[Begin Material shown]

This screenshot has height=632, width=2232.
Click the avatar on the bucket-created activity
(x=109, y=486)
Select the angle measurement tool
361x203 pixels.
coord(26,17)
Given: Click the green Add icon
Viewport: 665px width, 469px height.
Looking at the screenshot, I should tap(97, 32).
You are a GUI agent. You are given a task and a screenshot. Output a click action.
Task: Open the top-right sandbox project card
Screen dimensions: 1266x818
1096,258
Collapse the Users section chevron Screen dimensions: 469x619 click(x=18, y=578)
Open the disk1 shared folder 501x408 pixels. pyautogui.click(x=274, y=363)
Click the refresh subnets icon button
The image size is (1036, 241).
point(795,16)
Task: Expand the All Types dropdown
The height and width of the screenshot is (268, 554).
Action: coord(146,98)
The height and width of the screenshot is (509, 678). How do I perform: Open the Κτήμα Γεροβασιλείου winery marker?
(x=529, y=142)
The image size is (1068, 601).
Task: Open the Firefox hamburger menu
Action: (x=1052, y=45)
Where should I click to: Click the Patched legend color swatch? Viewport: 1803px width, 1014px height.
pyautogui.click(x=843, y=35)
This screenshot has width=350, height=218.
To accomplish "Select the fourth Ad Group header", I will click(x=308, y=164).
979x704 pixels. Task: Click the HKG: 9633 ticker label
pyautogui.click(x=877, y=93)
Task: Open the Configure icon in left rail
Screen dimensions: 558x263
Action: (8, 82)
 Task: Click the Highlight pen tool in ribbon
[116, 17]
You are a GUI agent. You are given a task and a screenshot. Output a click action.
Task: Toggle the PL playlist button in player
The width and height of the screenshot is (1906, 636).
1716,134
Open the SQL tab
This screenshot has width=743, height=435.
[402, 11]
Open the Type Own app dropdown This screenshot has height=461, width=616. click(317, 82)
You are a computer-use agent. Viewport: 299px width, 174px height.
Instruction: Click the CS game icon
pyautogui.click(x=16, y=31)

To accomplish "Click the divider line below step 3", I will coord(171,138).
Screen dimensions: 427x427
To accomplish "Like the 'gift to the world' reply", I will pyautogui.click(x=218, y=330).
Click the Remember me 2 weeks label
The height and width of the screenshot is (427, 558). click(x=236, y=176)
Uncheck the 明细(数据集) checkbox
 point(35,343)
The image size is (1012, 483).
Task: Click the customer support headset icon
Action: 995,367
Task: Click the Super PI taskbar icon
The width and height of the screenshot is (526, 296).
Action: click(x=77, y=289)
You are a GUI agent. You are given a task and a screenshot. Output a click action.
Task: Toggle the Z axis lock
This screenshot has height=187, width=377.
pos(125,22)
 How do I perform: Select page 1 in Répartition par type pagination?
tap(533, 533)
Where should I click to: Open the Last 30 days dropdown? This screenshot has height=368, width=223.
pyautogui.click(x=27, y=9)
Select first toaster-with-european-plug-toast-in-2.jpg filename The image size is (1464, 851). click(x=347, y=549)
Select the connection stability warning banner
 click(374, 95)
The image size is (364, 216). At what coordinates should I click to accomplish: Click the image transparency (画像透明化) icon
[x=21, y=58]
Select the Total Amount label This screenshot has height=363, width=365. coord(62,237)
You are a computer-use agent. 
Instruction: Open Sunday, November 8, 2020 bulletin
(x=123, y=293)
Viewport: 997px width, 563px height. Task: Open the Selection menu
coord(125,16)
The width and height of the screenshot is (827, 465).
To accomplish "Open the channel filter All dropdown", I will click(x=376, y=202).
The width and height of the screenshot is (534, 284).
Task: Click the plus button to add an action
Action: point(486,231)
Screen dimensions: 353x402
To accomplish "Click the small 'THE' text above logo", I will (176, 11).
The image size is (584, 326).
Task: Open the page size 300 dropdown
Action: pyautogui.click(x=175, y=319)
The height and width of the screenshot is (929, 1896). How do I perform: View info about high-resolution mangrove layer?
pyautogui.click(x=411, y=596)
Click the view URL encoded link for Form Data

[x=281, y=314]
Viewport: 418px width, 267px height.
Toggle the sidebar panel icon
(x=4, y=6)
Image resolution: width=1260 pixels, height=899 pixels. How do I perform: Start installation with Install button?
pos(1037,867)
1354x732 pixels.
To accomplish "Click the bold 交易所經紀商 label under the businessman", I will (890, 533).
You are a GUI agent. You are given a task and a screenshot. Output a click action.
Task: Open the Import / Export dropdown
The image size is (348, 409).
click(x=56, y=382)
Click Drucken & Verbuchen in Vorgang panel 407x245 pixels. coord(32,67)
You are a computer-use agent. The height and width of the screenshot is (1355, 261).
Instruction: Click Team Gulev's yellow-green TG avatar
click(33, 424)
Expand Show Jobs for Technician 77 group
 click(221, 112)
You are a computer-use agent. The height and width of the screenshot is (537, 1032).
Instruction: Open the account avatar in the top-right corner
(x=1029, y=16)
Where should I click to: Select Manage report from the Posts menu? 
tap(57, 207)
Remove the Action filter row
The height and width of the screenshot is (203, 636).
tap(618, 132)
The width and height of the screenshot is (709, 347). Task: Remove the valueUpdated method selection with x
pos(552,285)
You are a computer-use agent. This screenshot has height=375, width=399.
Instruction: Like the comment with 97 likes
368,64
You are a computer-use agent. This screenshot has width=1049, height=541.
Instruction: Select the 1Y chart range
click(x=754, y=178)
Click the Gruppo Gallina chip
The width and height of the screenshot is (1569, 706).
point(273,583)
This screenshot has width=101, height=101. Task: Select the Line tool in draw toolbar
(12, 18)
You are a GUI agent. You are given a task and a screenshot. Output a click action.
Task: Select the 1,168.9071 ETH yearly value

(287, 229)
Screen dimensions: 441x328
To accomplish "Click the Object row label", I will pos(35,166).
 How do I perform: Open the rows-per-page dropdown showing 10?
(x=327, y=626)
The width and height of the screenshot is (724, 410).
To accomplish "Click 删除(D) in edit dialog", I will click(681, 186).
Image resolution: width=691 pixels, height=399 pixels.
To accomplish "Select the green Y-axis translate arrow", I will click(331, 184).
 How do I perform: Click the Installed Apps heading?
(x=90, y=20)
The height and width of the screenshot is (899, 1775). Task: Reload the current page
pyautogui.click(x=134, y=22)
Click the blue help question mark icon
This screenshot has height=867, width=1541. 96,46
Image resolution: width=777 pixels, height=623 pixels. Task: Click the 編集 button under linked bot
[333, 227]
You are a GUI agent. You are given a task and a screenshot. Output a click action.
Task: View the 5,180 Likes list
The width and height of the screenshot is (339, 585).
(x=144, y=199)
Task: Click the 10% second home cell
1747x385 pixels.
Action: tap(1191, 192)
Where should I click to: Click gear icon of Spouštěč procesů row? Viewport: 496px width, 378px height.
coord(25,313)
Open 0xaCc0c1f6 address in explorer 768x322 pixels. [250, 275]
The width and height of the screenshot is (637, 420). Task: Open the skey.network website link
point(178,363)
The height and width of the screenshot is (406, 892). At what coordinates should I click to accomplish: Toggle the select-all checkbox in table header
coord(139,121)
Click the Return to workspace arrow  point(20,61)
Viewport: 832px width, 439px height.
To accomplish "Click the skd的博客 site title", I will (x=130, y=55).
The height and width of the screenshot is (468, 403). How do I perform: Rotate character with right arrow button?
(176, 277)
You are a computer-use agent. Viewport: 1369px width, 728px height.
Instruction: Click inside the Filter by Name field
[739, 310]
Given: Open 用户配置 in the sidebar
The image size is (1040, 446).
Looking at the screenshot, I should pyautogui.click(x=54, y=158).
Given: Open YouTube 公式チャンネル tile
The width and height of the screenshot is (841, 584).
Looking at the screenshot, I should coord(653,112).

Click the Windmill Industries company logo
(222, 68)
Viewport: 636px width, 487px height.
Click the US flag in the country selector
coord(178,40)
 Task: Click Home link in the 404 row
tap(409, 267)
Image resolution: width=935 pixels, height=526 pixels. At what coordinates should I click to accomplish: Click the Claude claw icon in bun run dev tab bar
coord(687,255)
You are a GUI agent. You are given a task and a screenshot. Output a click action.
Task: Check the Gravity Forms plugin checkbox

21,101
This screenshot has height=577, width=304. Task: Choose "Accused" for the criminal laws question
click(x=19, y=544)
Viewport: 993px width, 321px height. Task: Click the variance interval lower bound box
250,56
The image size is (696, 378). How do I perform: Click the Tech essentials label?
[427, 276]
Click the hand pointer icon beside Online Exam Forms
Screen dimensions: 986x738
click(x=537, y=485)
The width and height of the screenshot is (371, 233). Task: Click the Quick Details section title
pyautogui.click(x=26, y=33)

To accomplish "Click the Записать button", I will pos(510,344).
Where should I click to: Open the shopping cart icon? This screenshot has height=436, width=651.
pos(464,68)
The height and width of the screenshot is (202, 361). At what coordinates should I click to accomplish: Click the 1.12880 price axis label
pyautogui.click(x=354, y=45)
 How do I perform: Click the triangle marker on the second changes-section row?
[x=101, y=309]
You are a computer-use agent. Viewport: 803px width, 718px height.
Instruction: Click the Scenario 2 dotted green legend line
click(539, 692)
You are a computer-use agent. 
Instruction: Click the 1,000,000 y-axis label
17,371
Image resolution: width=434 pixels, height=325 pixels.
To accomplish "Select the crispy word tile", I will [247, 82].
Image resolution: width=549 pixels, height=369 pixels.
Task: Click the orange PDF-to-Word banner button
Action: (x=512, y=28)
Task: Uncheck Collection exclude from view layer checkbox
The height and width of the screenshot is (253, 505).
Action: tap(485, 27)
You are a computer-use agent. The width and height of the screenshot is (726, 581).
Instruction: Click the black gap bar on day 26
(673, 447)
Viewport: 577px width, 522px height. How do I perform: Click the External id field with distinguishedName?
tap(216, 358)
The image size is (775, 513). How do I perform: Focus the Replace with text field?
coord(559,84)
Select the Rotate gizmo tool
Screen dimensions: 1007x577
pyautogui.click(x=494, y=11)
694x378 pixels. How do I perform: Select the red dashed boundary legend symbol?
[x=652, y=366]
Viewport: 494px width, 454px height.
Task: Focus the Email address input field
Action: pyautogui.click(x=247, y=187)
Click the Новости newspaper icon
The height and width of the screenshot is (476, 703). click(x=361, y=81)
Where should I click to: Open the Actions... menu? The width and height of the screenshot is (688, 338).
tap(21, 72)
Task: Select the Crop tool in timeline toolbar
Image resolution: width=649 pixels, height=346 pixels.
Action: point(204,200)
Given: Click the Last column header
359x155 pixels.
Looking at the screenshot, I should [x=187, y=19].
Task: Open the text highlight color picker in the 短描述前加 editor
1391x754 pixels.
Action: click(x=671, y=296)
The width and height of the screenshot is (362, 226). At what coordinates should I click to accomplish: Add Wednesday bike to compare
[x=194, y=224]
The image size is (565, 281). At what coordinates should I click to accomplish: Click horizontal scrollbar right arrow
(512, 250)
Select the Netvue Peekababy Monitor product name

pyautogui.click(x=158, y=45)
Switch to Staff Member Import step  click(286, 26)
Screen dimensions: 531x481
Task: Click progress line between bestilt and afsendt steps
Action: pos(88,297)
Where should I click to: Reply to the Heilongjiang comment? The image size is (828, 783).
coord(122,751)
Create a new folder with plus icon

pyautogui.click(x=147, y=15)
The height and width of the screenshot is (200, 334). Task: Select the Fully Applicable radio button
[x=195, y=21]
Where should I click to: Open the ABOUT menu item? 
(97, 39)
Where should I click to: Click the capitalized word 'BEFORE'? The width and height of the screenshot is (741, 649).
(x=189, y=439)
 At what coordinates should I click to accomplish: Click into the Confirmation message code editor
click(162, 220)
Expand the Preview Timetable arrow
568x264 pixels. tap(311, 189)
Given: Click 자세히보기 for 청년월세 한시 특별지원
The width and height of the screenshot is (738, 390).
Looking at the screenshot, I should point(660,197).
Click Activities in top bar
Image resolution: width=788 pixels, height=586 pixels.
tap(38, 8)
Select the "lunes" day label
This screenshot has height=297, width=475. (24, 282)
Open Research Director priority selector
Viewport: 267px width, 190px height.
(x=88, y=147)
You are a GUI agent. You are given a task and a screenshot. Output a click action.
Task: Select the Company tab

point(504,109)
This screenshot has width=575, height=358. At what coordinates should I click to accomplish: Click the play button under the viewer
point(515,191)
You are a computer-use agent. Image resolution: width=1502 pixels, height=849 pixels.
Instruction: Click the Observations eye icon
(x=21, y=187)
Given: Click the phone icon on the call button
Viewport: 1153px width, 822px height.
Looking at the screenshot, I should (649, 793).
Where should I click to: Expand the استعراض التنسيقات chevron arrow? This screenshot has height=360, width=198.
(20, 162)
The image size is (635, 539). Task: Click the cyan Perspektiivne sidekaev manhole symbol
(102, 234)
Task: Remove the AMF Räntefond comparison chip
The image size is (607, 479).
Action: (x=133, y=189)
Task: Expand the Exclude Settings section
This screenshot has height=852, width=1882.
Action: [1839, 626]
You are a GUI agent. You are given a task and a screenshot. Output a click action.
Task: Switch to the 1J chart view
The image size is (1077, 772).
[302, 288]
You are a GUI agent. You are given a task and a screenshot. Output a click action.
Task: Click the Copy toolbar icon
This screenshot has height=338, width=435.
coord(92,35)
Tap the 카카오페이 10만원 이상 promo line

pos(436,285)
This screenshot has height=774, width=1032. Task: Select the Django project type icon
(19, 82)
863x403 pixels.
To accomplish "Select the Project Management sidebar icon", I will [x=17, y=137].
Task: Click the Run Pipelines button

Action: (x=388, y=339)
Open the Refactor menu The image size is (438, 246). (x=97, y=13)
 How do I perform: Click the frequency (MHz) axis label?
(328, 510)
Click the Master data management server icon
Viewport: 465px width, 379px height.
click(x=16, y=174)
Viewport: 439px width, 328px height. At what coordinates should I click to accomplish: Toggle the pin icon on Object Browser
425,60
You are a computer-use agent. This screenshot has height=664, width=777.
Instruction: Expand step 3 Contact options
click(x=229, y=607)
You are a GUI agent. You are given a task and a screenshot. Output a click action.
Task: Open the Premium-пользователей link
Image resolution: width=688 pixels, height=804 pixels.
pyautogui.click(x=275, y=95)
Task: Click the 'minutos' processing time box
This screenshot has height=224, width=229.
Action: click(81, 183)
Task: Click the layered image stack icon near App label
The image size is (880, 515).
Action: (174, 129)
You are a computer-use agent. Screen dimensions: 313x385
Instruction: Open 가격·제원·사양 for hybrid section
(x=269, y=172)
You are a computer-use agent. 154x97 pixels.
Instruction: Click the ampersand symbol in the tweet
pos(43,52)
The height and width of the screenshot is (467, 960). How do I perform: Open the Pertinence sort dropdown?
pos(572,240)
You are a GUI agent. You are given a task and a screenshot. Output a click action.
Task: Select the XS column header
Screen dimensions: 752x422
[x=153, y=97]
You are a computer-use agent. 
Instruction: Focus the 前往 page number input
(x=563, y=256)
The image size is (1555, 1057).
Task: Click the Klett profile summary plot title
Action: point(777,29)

[End Material shown]

- [Exercise requirements]: Rewrite only the records from the line containing "Open 0xaCc0c1f6 address" through the line containing "point(178,363)", replacing "explorer" with "block explorer" and leaving everything else unchanged.

- [Answer to this task]:
Open 0xaCc0c1f6 address in block explorer 768x322 pixels. [250, 275]
The width and height of the screenshot is (637, 420). Task: Open the skey.network website link
point(178,363)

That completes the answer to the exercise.